No melhor dos mundos, funcionaria assim: pessoas com bolsos e consciência ambiental profundos -a ponto de dispor de US$ 500 mil a US$ 1 milhão para tornar seus ideais realidade, e de quebra imortalizar o próprio nome- podem pagar a Roosmalen para que ele, quando publicar a descrição científica, batize a espécie em homenagem ao doador.
Ocorre que a Amazônia não é o melhor dos mundos. Não é preciso ser vidente para enxergar que deve dar bode um "estrangeiro" (na realidade, um pesquisador contratado do Inpa) vender para outros prováveis "gringos" o nome de macacos brasileiros, ainda por cima comprando grandes extensões de terra.
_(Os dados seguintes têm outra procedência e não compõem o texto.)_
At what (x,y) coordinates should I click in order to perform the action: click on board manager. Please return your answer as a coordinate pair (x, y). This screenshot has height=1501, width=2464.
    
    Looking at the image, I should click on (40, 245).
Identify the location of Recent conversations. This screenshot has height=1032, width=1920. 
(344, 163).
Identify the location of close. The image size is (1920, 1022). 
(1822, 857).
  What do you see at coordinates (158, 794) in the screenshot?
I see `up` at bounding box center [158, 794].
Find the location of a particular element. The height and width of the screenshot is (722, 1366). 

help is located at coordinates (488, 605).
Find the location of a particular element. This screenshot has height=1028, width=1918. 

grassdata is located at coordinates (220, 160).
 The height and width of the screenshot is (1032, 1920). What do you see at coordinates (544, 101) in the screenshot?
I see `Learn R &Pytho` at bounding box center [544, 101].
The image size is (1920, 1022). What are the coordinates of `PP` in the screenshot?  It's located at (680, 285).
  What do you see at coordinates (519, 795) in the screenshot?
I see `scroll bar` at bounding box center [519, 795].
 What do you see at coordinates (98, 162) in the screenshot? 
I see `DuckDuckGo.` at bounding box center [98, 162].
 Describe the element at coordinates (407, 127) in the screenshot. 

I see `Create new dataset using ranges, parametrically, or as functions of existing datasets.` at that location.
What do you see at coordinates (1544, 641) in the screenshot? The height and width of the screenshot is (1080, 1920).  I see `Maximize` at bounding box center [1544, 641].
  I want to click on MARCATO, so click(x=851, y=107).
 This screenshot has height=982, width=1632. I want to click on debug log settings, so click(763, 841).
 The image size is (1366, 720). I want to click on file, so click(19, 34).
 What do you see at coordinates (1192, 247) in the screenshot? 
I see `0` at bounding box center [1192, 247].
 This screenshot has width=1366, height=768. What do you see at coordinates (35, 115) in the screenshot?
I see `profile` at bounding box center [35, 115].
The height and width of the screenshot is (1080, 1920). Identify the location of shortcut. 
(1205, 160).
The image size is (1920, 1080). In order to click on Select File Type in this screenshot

Nenhum negócio teria sido fechado, ainda. Os 150 km2 de uma RPPN em processo de formação no município de Novo Aripuanã (AM), que deverão proteger o macaco Callicebus bernhardi, foram adquiridos com recursos doados pelo príncipe Bernardo, da Holanda. Segundo Roosmalen, o primata foi batizado antes da doação, após o príncipe distingui-lo com o prêmio Arca de Ouro em 1997. Outras espécies já foram nomeadas em homenagem a pessoas de suas relações, como Russell Mittermeier, primatologista e dirigente da organização não-governamental Conservation International (CI), e o ilustrador Stephen Nash.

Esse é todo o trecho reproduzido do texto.